The sessions have been so successful that the UW Capital Projects Office is thinking about doing something similar for all their projects in the health sciences area, said Don Main, construction project manager.

Meanwhile, back at the podium or in this case, at the folding table up front, Sullivan was flipping through PowerPoint slides and explaining how her lab has approached trying to understand the physiology of how signals get scrambled or lost in the synapses of the brain when people develop Alzheimer’s disease.

The short, simplified version is that using mouse nerve cells in a special “island” tissue culture, they have been able to measure and actually “see”, with green fluorescent protein used as a tag, the effects of applying amyloid precursor protein (APP) to synapses. APP is always found in the brains of people with Alzheimer’s, and is believed to lead to development of the plaques that are characteristic of the disease.
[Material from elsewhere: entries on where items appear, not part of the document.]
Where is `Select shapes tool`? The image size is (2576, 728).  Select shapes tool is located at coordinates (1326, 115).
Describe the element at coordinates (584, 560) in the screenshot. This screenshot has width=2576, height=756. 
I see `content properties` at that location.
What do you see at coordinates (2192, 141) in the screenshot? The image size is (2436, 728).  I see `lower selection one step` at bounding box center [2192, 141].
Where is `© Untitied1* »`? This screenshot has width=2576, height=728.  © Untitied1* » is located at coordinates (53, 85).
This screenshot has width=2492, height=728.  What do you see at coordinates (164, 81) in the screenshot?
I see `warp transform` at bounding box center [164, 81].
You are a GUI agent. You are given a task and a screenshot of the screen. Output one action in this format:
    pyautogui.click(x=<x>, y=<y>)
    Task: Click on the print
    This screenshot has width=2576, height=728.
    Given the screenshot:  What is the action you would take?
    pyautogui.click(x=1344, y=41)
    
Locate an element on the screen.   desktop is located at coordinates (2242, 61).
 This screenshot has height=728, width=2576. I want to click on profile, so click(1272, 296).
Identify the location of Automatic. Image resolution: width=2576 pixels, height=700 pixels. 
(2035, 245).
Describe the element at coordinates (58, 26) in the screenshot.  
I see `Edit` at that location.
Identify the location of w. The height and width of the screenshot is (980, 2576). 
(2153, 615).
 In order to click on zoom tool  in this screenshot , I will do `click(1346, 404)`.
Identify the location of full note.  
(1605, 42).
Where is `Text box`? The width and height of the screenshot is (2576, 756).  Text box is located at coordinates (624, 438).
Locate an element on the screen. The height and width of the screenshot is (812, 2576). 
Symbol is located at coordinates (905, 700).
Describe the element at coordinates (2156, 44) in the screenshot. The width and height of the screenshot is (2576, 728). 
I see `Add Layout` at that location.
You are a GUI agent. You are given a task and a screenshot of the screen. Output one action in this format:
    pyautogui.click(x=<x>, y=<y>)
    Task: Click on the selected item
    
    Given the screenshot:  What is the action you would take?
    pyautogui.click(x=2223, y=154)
But Sullivan’s work indicates that APP in itself may be disrupting brain signaling, and that it probably does so on the receptor side of the synapse, rather than on the side where the signal is sent.

The long-term hope, she said, is that work like this will finally enable scientists to crack the puzzle of Alzheimer’s at a molecular and cellular level: to understand exactly what is going on, what causes it and how to fix it.

“She didn’t pull any punches for these guys,” McCrae said after the presentation. Several people thanked her, and then it was back to working on the walls, wiring and new plumbing.